====== MATERIAL TO PROCESS

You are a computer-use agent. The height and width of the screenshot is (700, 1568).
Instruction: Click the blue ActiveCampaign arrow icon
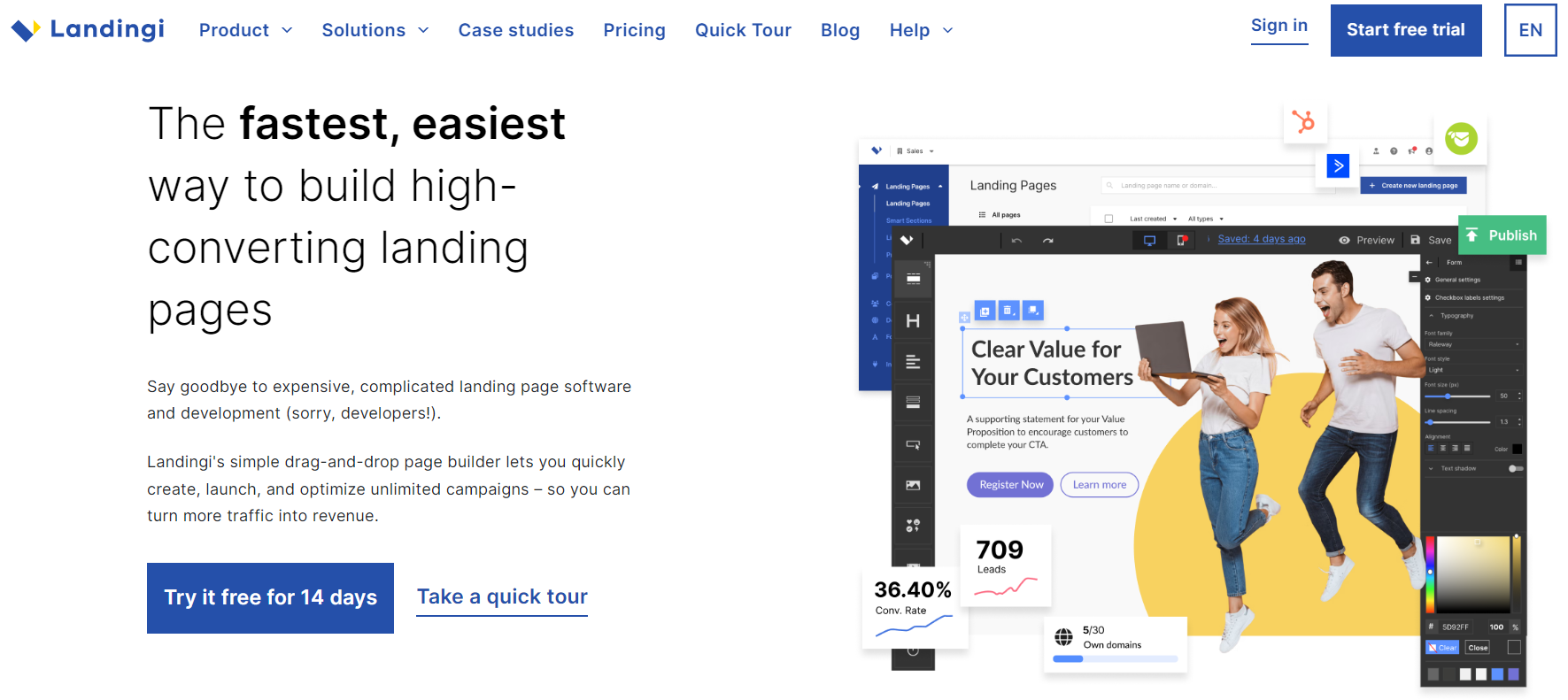coord(1338,165)

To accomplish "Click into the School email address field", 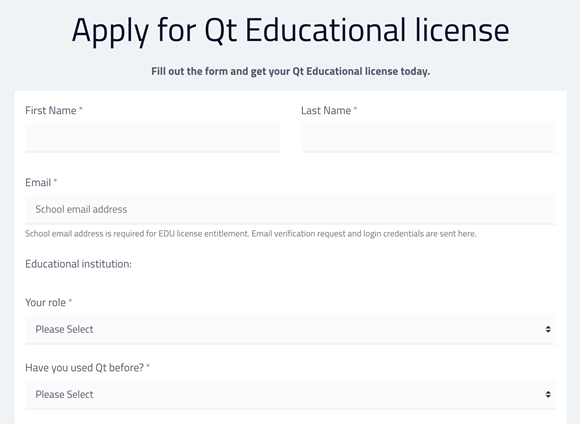I will pyautogui.click(x=290, y=209).
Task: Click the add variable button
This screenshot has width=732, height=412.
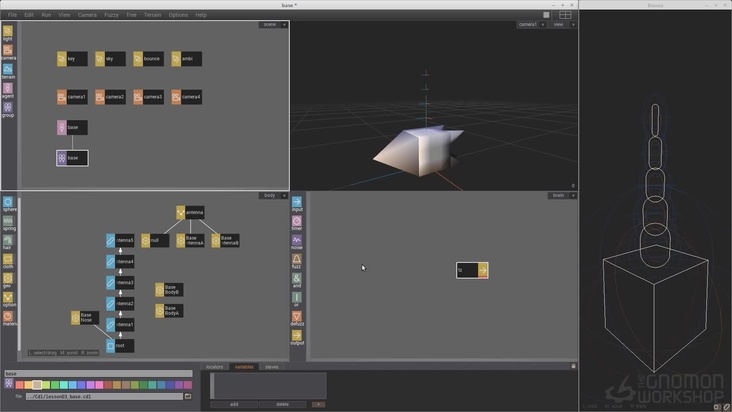Action: coord(234,405)

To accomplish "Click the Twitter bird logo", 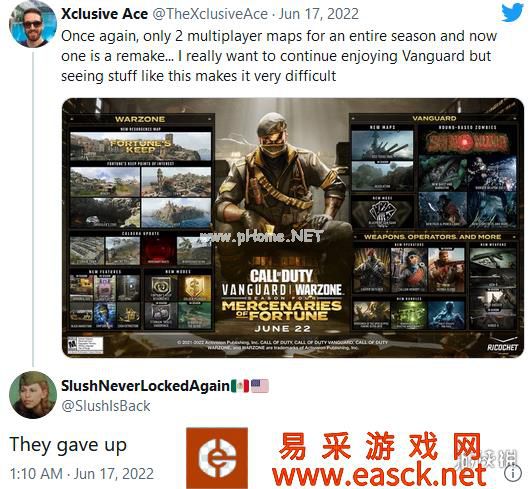I will [512, 12].

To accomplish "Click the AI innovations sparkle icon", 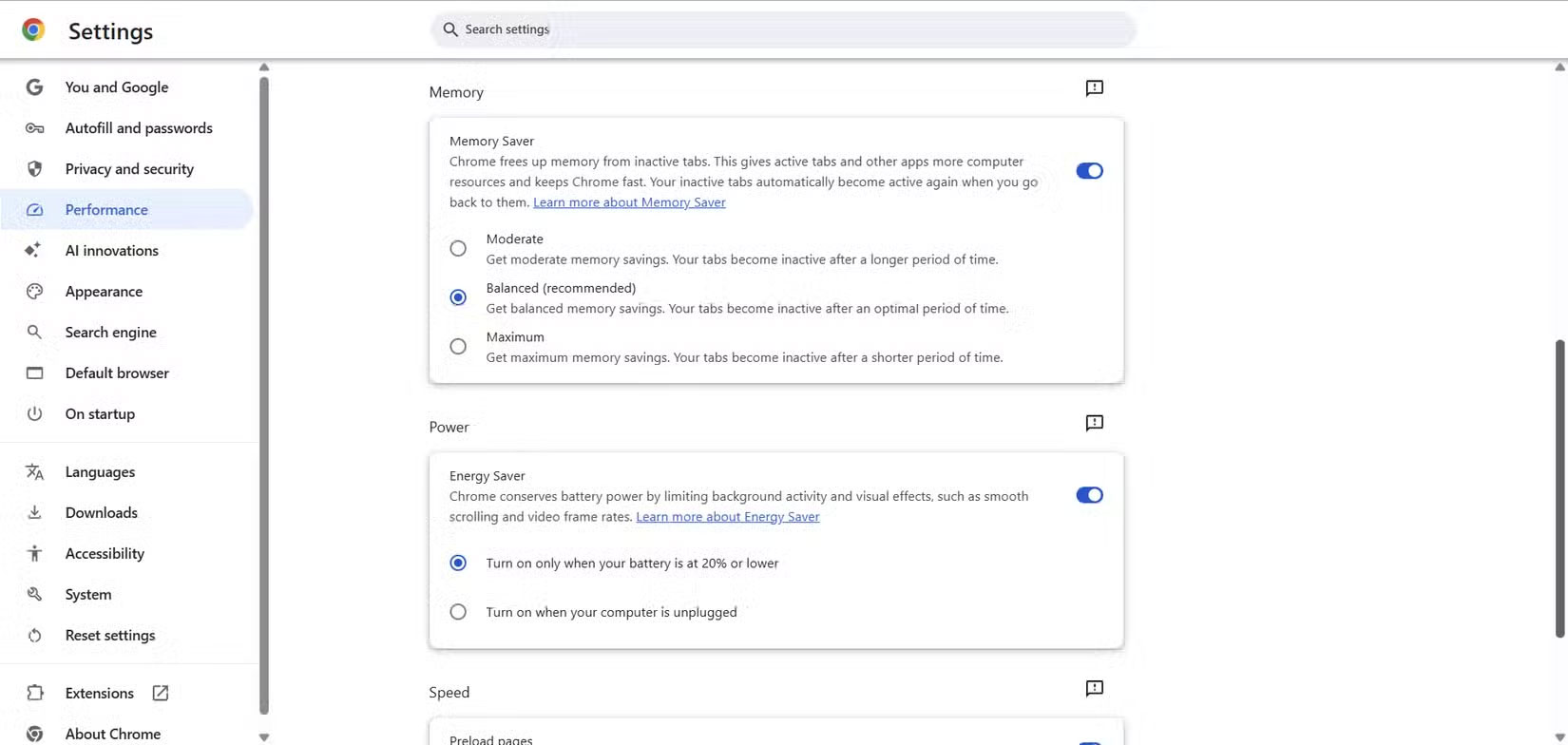I will (x=34, y=250).
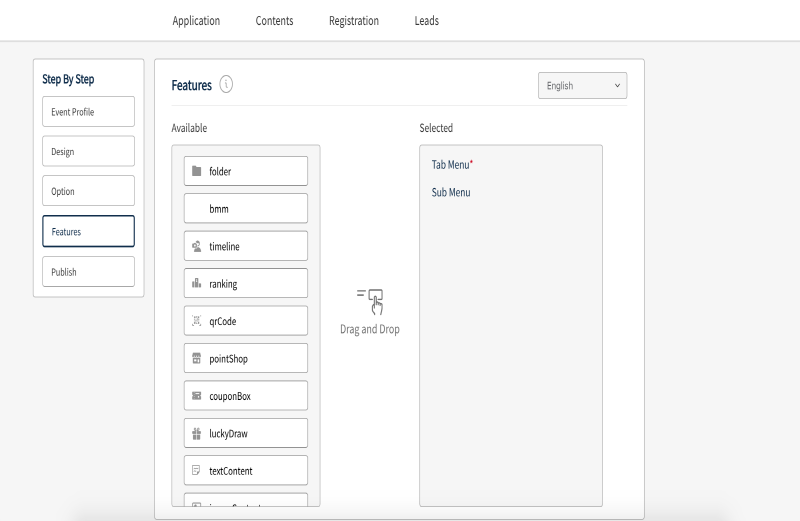Click the info icon beside Features heading
The height and width of the screenshot is (521, 800).
point(226,85)
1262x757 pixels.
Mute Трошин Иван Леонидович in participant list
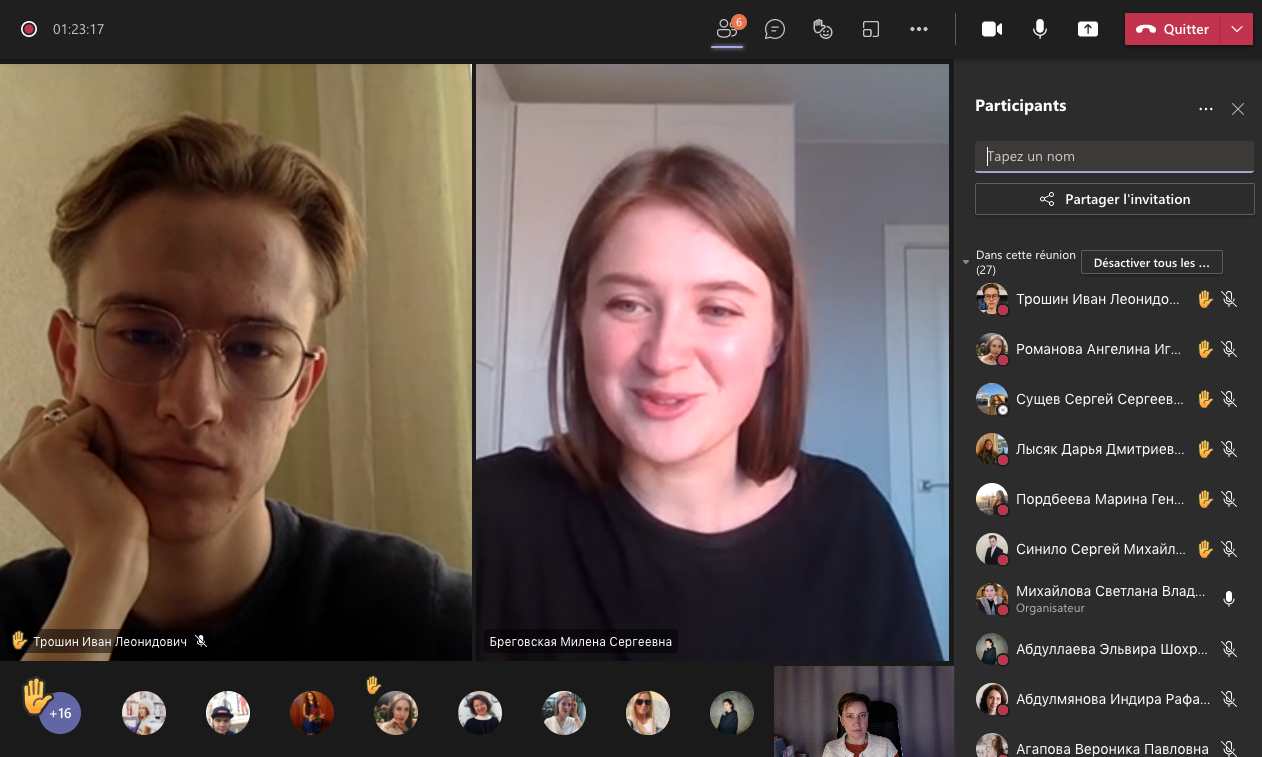pos(1229,299)
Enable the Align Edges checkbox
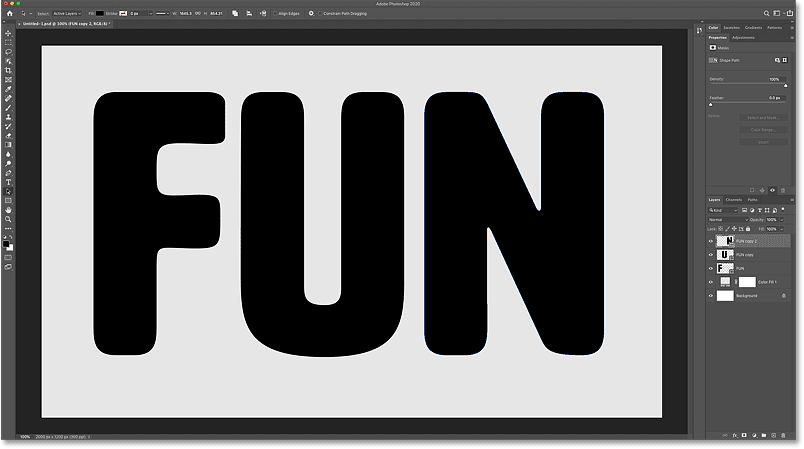 [277, 14]
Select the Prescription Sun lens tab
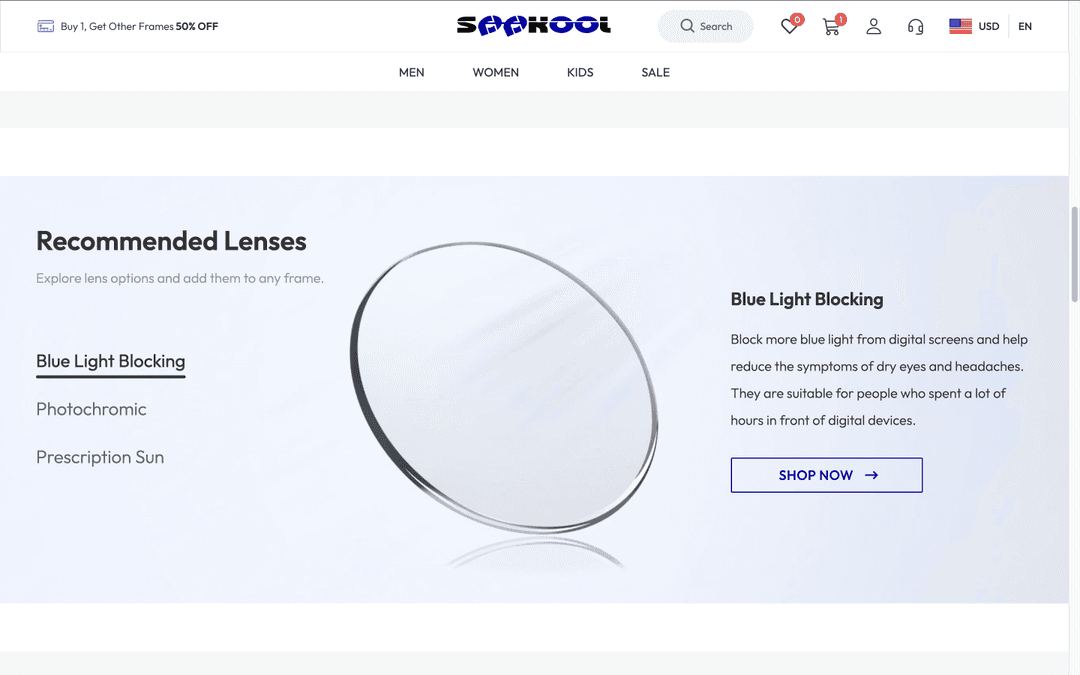 [x=100, y=457]
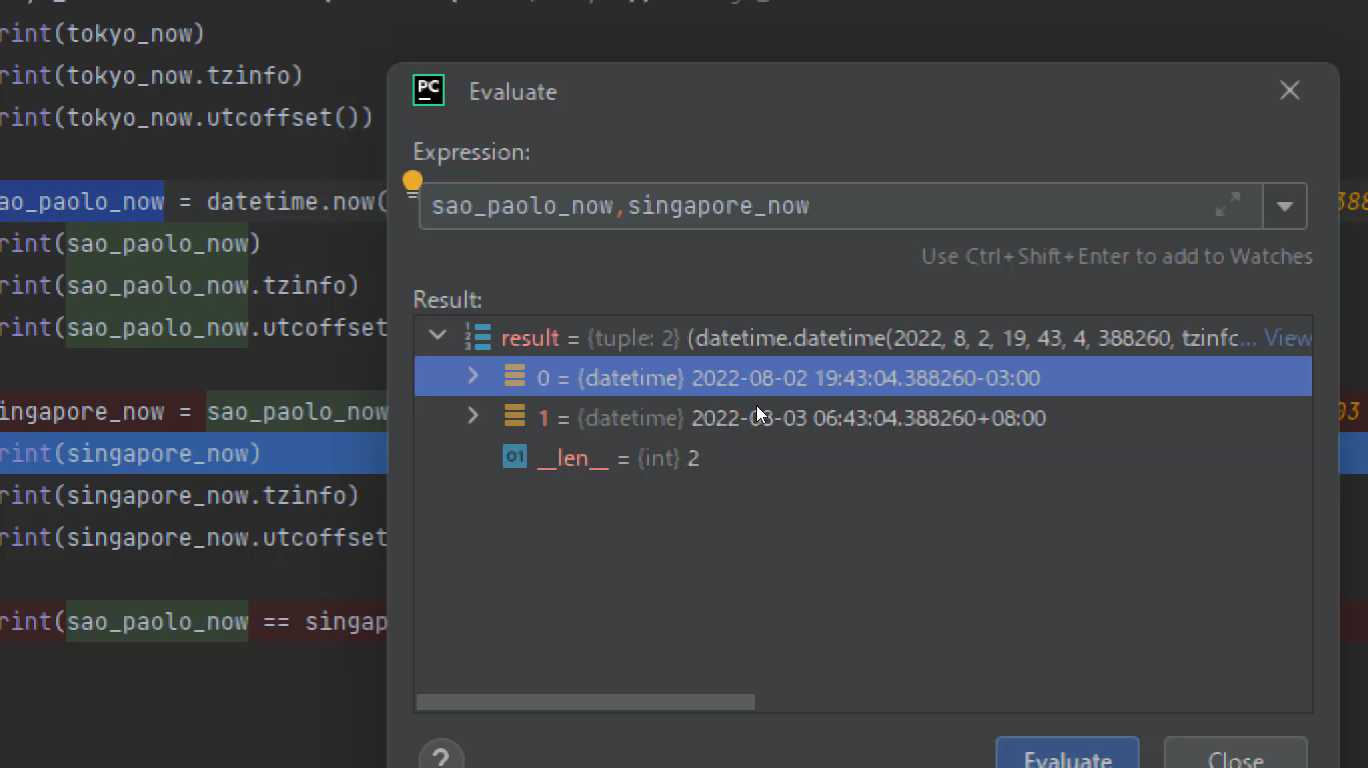
Task: Click the print(tokyo_now.tzinfo) code line
Action: 150,76
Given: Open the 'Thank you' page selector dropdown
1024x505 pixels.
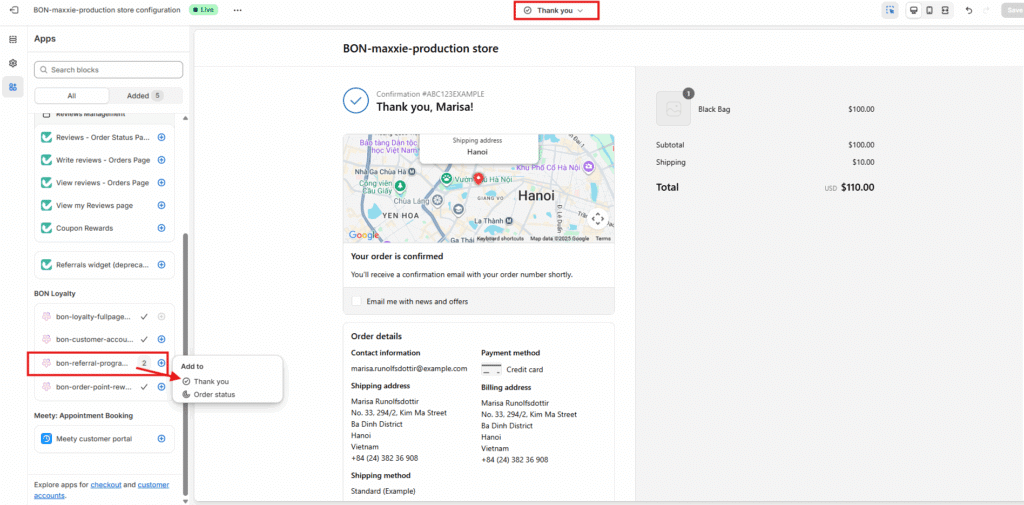Looking at the screenshot, I should pyautogui.click(x=556, y=10).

============

### WORK ORDER
No pictures should appear in the copy. Reproduce exactly the lines from the line containing "Select the Prescription Sun lens tab" through the last line of the data, inclusive.

### ANSWER TO THIS EXERCISE
Select the Prescription Sun lens tab
 [x=100, y=457]
Task: Click the print(tokyo_now.tzinfo) code line
Action: 150,76
Given: Open the 'Thank you' page selector dropdown
1024x505 pixels.
Looking at the screenshot, I should pyautogui.click(x=556, y=10).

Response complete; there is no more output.